Да-с! Посеешь ветер – бурю пожнёшь!»

«…да-да… что посмеешь – то и пожмешь… —

стареющий ангел с тиразом охранного патруля —

что вы ноете, недотыкомки… сеяно… веяно…»

И другой, сквозь дремоту, на нас высокомерно плюя:

«Занимайтесь любовью, а не войной. Проверено».

– Тьфу, – подвел итог Имруулькайс и гордо сел. – Я же говорю – говно, а не стихи.

Тарег не выдержал и снова надел на него корзину.

Джинн выбрался из-под нее не сразу и в задумчивом настроении.

– Слышь, Полдореа. Я ж переживаю за тебя, кокосина. Так почему морда-то у тебя кислая?

Помолчав, нерегиль вдруг сказал:

– У тебя хорошие стихи, Имру. Мне кажется, что я взялся за дело и где-то заблудился.
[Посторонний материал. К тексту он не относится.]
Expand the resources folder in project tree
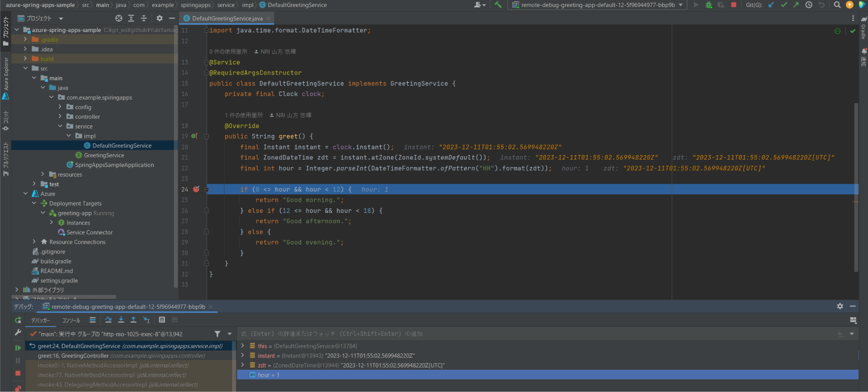Viewport: 868px width, 392px height. tap(43, 174)
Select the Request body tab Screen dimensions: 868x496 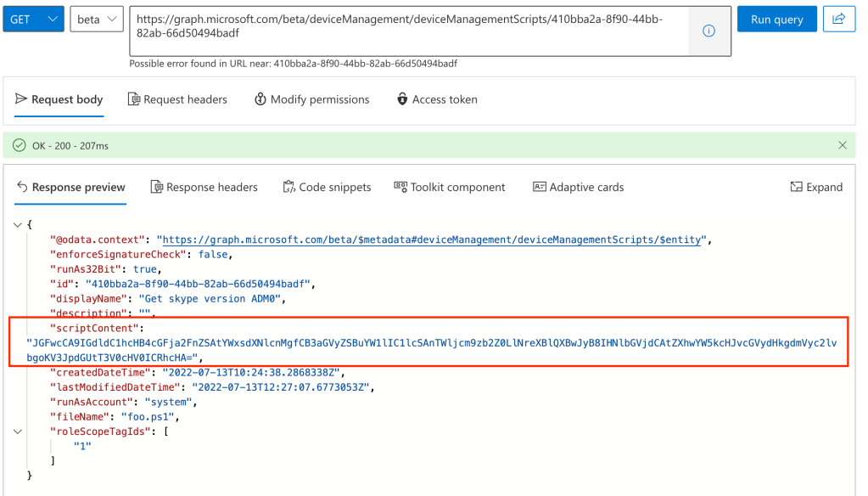pyautogui.click(x=59, y=99)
– Эй – Кот подошел совсем близко и задрал усатую морду. – Ты все сделал правильно. Все это знают. Даже твой халиф.

Тарег встал и прислонился к тоненькой колонне арки. За розовыми кустами перекидывались струями фонтаны Длинного пруда. В воздухе плыл аромат цветов, тренькала вода.

– Женщина моя плачет, Имру. Я говорю ей, что скоро вернусь, – а она плачет. Говорит, ее мучают нехорошие предчувствия…
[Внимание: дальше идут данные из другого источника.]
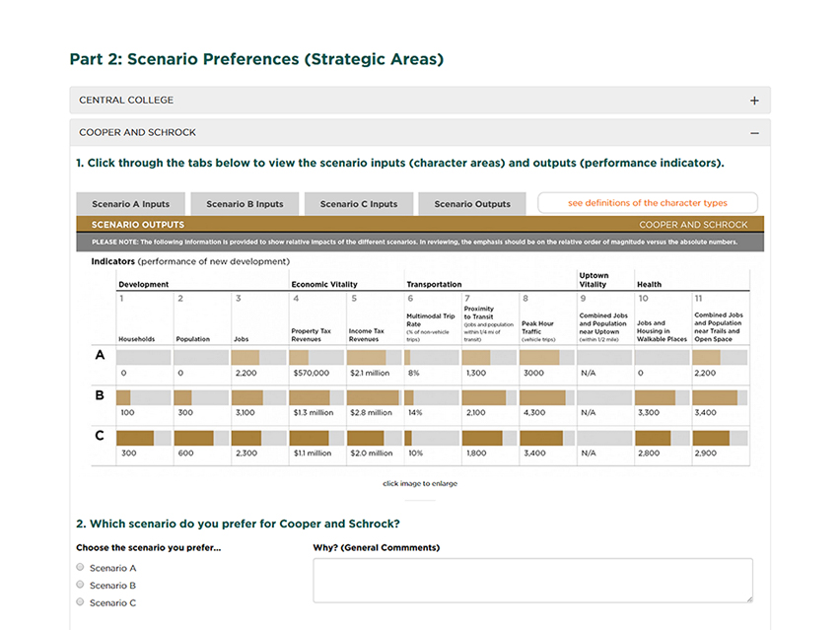Click in the Why? General Comments textbox
840x630 pixels.
[x=532, y=580]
– Женщина, – снисходительно мурлыкнул кот. – Ей простительно. Она просто скучает.

А потом осторожно спросил:

– Джунайд… не составлял нового гороскопа?

В ответ Тарег лишь дернул плечом:

– Гороскоп? О чем ты, Имру… И прежний-то был невразумителен и глуп. «Остерегайся поскользнуться на невинной крови»… О боги, да я ее пролил столько, что могу в ней плавать. Поскользнуться, подумать только…

Кот подошел, выгнул спину и потерся о колени:

– Завтра. Завтра большой прием. А потом…

– Я хотел попросить Абдаллаха отпустить меня… в замок Сов. Разрешить уехать в тот же вечер. Но не успел. Он приказал ждать его в столице…

Джинн весь встопорщился:

– Да ты чего, кокосина! Вот это было бы недостойной слабостью! Завтра ты пройдешь мимо всех этих баранов в калансувах и каждому плюнешь в бритый затылок! Чтоб знали, с кем имеют дело, шакальи дети! И боялись не то что слово поперек сказать – пёрнуть чтоб боялись!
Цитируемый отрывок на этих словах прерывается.